SHANGHAI, Jan 25 (Reuters) - China stocks rallied for a third straight session on Thursday, after the country's central bank announced supportive policies including a deep cut to bank reserves to spur a fragile economy and prop up tumbling share markets.

Wednesday's 50-basis points (bps) cut by the People's Bank of China (PBOC) in the amount of cash banks must hold as reserves was the biggest in two years and will inject about $140 billion of cash into the banking system.

China's blue-chip CSI300 Index and Hong Kong's Hang Seng benchmark were both up roughly 1% at GMT 0240.

The three sessions of rebound came after the blue chip index hit a five-year low last week as the world's second-largest economy struggles with a fragile post-pandemic recovery, heavy local government debts and a weak property sector.

The PBOC on Wednesday also said it is widening the uses for commercial property lending by banks in its latest effort to ease a liquidity crunch facing troubled real estate firms.

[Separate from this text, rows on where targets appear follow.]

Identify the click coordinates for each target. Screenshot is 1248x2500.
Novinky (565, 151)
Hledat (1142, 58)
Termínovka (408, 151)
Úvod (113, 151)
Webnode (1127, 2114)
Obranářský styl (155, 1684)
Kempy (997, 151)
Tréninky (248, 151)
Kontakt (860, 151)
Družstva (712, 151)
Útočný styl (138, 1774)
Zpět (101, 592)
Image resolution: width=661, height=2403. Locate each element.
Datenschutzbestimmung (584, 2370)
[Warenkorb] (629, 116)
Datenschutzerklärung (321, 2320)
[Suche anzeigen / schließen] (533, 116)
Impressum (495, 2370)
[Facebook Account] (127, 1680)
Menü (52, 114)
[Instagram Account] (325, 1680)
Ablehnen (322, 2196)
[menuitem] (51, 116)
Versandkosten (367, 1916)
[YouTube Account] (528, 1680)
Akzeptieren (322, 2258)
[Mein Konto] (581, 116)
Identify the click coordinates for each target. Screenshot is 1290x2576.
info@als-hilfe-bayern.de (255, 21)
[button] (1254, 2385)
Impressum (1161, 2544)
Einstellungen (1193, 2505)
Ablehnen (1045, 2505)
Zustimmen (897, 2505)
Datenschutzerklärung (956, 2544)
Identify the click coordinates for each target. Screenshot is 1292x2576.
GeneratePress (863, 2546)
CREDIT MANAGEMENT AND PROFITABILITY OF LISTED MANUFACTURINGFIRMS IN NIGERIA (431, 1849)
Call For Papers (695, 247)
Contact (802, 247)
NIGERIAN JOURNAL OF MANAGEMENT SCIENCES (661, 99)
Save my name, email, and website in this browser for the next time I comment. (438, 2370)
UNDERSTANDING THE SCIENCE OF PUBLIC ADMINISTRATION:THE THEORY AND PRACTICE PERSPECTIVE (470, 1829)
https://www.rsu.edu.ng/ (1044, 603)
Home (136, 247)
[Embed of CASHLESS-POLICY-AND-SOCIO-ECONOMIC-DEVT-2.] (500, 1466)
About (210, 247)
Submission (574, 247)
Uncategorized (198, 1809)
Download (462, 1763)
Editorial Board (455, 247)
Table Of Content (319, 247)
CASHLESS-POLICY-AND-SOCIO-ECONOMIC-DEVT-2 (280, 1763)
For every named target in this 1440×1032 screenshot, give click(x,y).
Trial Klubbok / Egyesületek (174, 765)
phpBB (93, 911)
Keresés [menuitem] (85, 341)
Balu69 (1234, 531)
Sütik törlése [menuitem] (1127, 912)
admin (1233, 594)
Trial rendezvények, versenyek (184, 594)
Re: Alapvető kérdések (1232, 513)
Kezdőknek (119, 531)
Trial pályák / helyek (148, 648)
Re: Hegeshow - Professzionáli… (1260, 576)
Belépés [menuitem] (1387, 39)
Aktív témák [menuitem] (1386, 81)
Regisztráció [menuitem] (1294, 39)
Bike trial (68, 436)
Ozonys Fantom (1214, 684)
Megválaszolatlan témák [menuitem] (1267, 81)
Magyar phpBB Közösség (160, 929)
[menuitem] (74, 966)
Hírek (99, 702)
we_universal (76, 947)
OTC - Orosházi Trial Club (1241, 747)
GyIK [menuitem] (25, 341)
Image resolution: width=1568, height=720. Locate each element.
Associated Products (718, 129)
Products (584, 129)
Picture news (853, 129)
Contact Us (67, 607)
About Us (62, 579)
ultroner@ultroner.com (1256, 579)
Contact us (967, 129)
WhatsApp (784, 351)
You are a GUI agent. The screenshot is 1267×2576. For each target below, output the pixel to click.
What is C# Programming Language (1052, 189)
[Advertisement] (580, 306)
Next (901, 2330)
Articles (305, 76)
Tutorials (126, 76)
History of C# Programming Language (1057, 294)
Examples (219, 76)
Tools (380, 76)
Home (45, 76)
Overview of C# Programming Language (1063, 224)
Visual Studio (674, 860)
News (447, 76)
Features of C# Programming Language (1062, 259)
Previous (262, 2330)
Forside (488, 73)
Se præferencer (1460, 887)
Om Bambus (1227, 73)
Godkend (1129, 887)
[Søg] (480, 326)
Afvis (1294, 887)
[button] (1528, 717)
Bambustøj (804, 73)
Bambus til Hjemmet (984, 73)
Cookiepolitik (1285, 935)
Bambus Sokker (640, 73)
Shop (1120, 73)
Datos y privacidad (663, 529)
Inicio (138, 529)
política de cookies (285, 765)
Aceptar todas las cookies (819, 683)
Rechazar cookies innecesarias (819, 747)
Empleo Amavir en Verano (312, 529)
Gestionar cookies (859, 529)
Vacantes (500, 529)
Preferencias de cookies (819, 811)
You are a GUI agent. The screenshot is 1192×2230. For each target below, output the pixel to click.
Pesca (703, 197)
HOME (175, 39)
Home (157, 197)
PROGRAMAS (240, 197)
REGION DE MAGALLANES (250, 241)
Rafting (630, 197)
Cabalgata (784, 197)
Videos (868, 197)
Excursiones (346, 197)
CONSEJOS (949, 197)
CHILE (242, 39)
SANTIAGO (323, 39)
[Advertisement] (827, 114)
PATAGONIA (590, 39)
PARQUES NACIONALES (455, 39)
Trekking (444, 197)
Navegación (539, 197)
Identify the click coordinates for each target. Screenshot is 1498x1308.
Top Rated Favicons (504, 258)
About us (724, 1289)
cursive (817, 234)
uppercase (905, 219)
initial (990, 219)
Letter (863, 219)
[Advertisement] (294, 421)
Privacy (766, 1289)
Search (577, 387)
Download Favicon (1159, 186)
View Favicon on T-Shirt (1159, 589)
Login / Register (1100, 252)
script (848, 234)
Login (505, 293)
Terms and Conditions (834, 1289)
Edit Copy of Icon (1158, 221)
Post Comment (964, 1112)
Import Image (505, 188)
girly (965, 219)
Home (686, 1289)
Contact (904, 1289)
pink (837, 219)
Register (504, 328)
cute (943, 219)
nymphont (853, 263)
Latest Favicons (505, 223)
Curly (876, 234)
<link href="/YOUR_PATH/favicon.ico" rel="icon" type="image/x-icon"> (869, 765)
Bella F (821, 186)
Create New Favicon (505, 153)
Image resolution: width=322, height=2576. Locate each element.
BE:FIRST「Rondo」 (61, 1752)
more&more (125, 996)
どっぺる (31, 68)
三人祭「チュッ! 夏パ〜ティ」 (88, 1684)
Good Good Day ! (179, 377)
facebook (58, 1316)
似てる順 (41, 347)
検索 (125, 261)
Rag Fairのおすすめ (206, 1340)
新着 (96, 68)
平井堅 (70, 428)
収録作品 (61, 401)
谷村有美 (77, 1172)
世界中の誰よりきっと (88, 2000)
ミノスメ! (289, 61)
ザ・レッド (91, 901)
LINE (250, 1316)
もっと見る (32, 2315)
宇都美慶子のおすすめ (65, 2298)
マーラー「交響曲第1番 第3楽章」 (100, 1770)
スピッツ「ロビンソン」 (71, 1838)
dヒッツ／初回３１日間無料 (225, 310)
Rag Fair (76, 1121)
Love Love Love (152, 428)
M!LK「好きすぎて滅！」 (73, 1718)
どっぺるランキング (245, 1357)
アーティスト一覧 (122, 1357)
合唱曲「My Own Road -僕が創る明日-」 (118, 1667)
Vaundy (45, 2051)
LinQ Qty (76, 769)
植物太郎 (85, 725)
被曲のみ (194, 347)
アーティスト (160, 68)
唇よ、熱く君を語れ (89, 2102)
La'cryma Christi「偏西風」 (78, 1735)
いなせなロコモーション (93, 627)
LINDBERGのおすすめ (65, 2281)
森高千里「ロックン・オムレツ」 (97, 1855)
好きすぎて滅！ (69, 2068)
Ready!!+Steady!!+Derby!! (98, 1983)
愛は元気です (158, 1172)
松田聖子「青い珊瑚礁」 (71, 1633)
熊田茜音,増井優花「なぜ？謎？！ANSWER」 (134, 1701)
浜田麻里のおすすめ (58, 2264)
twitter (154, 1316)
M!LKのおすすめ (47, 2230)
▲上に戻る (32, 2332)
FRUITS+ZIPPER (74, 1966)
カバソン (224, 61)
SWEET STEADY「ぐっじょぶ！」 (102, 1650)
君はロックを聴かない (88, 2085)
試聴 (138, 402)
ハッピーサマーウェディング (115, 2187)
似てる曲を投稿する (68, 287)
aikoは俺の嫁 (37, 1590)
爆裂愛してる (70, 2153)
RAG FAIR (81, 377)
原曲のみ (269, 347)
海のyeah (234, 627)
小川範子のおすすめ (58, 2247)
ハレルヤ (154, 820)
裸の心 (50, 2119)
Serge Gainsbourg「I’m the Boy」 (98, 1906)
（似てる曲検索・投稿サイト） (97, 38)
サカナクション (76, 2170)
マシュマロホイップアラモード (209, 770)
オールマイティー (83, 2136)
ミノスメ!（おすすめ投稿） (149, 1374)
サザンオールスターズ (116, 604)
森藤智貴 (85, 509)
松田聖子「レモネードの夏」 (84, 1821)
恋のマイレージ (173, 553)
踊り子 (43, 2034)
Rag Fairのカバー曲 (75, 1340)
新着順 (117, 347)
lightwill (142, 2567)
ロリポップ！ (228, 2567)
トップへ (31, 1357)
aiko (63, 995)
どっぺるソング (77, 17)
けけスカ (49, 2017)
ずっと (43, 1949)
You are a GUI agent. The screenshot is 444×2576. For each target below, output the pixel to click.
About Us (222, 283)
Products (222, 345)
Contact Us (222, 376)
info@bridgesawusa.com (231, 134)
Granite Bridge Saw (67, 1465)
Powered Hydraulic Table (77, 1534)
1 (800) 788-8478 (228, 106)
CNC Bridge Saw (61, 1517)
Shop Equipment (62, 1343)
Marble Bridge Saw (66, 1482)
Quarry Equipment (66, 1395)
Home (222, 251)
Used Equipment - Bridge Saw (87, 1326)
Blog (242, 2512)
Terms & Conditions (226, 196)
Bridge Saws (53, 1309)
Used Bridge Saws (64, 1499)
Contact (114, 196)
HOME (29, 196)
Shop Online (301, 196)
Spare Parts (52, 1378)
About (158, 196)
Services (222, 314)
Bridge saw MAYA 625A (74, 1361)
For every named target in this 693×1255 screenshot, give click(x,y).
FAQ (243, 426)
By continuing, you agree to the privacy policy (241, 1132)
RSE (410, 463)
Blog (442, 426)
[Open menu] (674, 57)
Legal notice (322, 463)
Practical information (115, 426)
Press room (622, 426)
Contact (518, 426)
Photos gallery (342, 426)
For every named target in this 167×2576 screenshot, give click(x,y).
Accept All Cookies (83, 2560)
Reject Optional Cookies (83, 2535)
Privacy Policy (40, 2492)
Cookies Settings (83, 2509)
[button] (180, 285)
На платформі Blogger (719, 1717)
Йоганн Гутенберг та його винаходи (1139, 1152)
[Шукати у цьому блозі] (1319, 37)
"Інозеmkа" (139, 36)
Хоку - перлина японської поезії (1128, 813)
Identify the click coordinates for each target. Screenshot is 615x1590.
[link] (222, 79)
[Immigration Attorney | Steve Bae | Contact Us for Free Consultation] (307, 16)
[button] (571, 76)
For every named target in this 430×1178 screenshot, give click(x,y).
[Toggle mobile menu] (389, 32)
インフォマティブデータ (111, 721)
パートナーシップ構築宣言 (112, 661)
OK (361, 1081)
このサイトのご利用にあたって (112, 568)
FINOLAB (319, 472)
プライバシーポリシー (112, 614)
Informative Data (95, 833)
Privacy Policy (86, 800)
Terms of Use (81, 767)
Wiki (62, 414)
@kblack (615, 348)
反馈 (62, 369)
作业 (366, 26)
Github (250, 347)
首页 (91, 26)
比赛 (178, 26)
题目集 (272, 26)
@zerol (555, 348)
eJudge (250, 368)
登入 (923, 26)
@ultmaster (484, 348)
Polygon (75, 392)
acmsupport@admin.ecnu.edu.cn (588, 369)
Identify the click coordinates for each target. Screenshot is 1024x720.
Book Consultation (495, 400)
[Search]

"Markets welcomed the policy announcement," said Tao Wang, chief China economist at UBS Investment Bank.

"The latest PBOC announcements may be interpreted as the beginning of a policy pivot from previous reactive and piecemeal measures by investors, and they will continue to look for further signs and acts of policy support."

Shares in real estate developers, infrastructure and communications jumped 2.6%, 3.6% and 4.1%, respectively, to lead the gains.